My neighbors start calving as early as December and through February. Not only do they have to feed top quality feed for the last trimester but they have to feed for another 3-4 months until green grass. Much more expensive. Yes their calves can go to market earlier, but their weights aren"t any different and their feed costs are higher and they risk severe weather at calving time.

In a cow calf operation you have to match your herd to the environment in which they will live. In the wild, most ruminants calve when feed is most plentiful and the most nutritious. That"s what I try to do and this works for me. I will point out that our calves never see grain until they leave our ranch. We do not creep feed. Their diet is 100% forage.

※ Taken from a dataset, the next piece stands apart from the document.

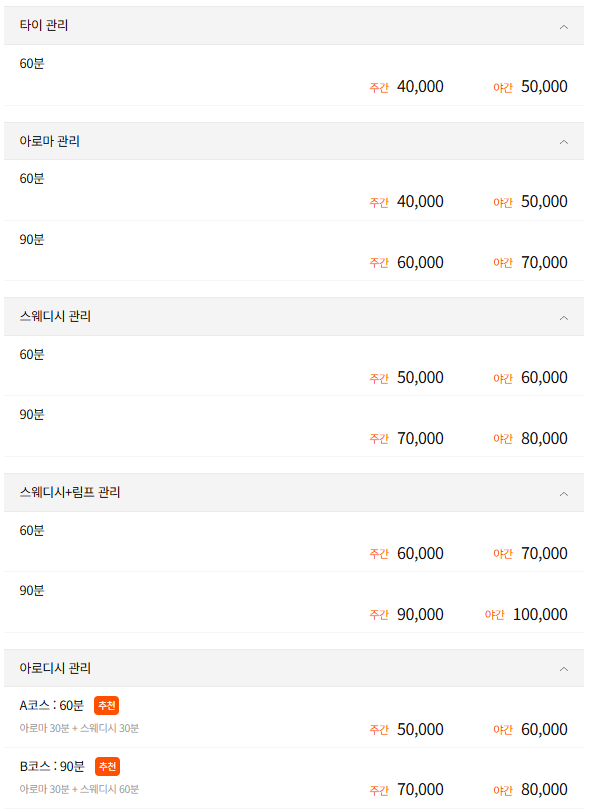Image resolution: width=590 pixels, height=809 pixels.
Task: Click 90분 under 아로마 관리
Action: point(32,239)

You will have to think this through for yourself and come up with the most economic way to manage your herd. I"" say it again; YOU CANNOT STARVE A PROFIT OUT OF A COW! You want healthy mother cows, strong calves at birth, cows that rebreed in the post partum interval, and raise good healthy calves. feeding right is the key and cheapest way to makes sure the cows and calves strong immune systems keep them healthy.

Good luck in your endeavor.
 
Beef should be butchered at about 1200 lbs. I have always said dairy steers should be
butchered heavier than that due to heavier frame, and less flesh on the frame. Your heavy
side at 1375 would probly be about right. I don't know if you would want to try to raise
beef and dairy beef together in sinc. It would be merely a guessing game as to what size of
each when putting them together. I don't think the holstiens being heavier would be a
problem, but how much heavier when put with the others so they are done at the same time
would be kind of hard to guess.
Having just 3 cows around creates other problems. They will have to be kept separate all
the time because you won't want to feed them the same as the feeder calves. Then there is
the breeding problem. They will need bred once a year, and you will need a bull for that.
Its really hard to rent a bull this day and age, and owning one for just 3 cows is pretty
much not justifiable. And even if you do own your own bull, its also going to have to be
kept separate a minimum of 3 months out of the year. If you don't, your cows will get bred
back before they are suppose to be.
So, you might want to re-think this. Might not be worth the extra headaches.
 
Over the years, Dad and I investigated this same question of our own. Each time we decided to continue to buy heifer calves and fatten them up rather than cow/calf. I have slowly expanded from 8-12 to 22-24 head each year. We just don't have the facilities for calving I would like (yes, they will calve just fine in the wild, sometimes), the cost of keeping the cows and bull, plus castration, shots, etc. I rarely break even, and never cover my time baling hay and growing corn, but there a a huge pile of free fertilizer to spread every year!!!
 
Thanks everyone. You guys brought up many points that I was hanging up on and some I hadn't thought through. I guess I wanted momma cows bad enough that I was trying to down play some of the negatives.

Guess my conclusion is going to be get more ground so I can make it worth my time to do cow/calf as a separate operation (doubtful) or find something else.